ONNX Runtime CUDA FP16 — Fast Start
nlp = spacy_accelerate.optimize(
nlp,
provider="cuda",
precision="fp16",
)
No TRT compilation overhead. Good throughput (3.02×). The right choice when you can't afford the startup latency of TRT compilation, or when TRT isn't available.
CPU
nlp = spacy_accelerate.optimize(
nlp,
provider="cpu",
precision="fp32",
)
No GPU required. ONNX Runtime applies graph-level optimizations that give a modest improvement over raw PyTorch on CPU.
Supported Models
Only en_core_web_trf has been tested end-to-end. Other spaCy English models (en_core_web_sm/md/lg) are not transformer-based and are not compatible. Non-English transformer models have not been validated.

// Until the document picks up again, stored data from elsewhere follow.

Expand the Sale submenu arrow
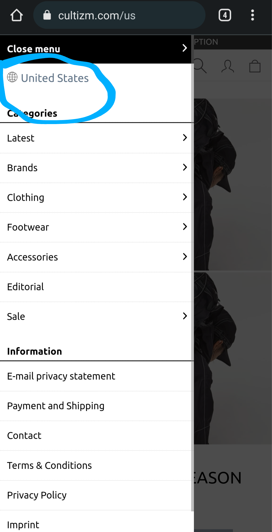 [x=185, y=316]
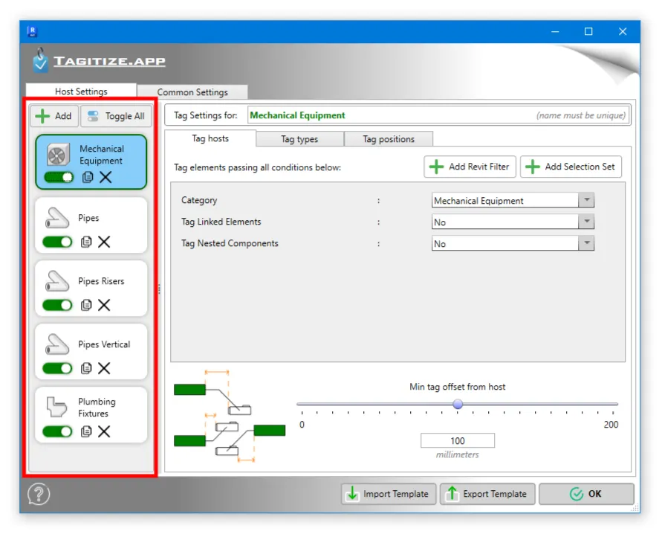Click the Tag Settings name input field

click(390, 115)
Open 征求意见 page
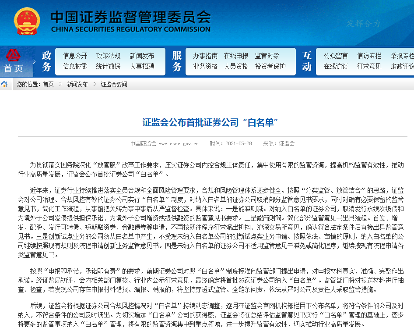The width and height of the screenshot is (414, 335). click(x=369, y=67)
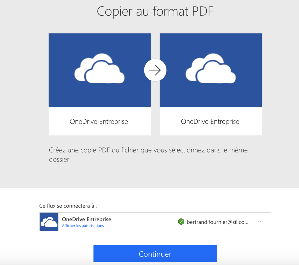The height and width of the screenshot is (265, 299).
Task: Click the 'Ce flux se connectera à :' label
Action: (68, 206)
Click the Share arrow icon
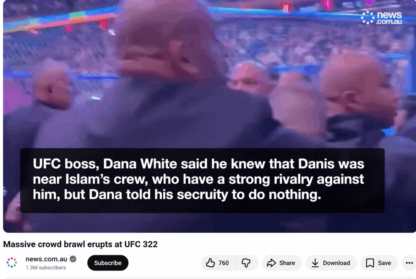The width and height of the screenshot is (416, 279). click(x=271, y=263)
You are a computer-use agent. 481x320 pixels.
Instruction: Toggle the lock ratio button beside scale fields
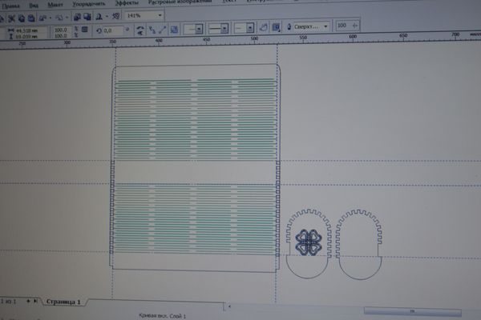83,30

| spaCy model | Architecture | Status | Notes |
|---|---|---|---|
en_core_web_trf |
RoBERTa (curated) | Tested | Only model with benchmark results |
en_core_web_sm/md/lg |
CNN / tok2vec | Not applicable | No transformer component |
| Other language models | Various | Not tested | Weight mapping may not cover all architectures |
Limitations
Inference only. The graph is frozen at export time. Fine-tuning through spacy-accelerate is not possible — there are no gradients.
Final hidden state only. ONNX exports a single output. If a downstream component accesses intermediate layer outputs, it will receive the final layer repeated. Probing intermediate layers requires a different export strategy.
Batch buckets required for TRT. TensorRT needs shapes known at compile time. Batch sizes outside your configured batch_buckets will trigger a compilation pause on first occurrence.
CUDA 12 only. The full stack (PyTorch, TensorRT, cupy, onnxruntime-gpu) is built against CUDA 12. CUDA 11 is not supported.
Single GPU. Multi-GPU is not implemented. device_id selects a specific device, but cross-GPU parallelism isn't supported.